La primera es evidente: no puede acordarse un modelo de financiación que haga inviable el funcionamiento del Estado. El nacionalismo catalán ha exigido de forma reiterada un sistema cuyos resultados sean para Cataluña equivalentes a los del cupo vasco, lo que, de ser aceptado, generaría de inmediato reclamaciones equivalentes de Madrid y otras comunidades que contribuyen a la solidaridad tanto o más que Cataluña, lo que haría saltar por los aires las finanzas del Estado. El privilegio fiscal vasco y navarro es injustificado pero económicamente soportable. Su extensión a otros territorios muy poblados acabaría con nuestro Estado social tal y como lo hemos construido en beneficio de la solidaridad entre quienes tienen más y tienen menos.

Igual de clara es la segunda de las líneas amarillas: no hay ya margen para conceder a Cataluña más poder y competencias que, como la reciente historia de España nos enseña, se trasladarían también más pronto que tarde a todas las demás comunidades.

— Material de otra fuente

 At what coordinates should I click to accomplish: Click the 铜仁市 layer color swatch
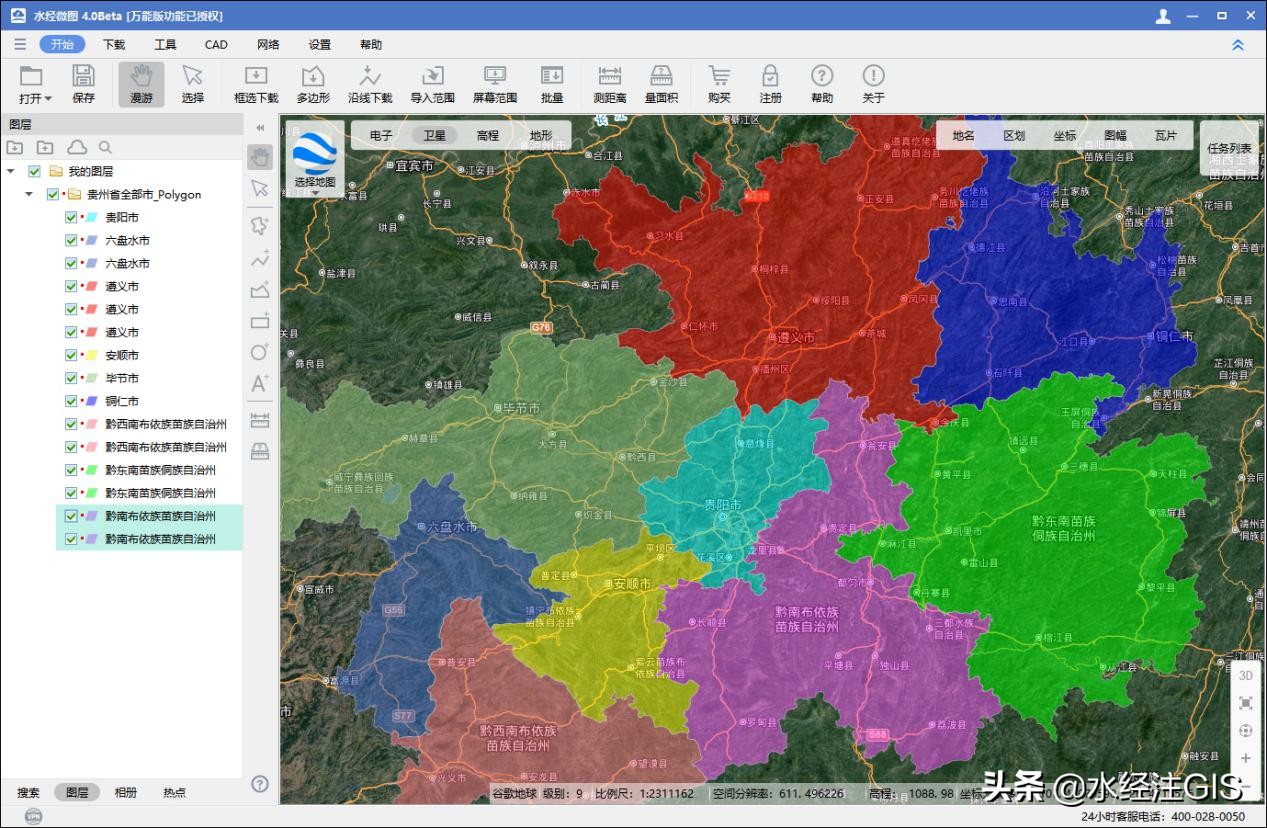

España está ya tan descentralizada que un nuevo adelgazamiento sustancial del Estado abriría un camino sin retorno hacia su desaparición, aunque durante un breve tiempo siguiera manteniéndose la ficción de un país único y unido.

Todo esto es lo que está en juego y no solo la autodeterminación con la que deliran los fanáticos. Tenerlo claro es indispensable para evitar lo que sería un error histórico de proporciones formidables: tratar de salvar la unidad de España sentando las bases para su futura destrucción.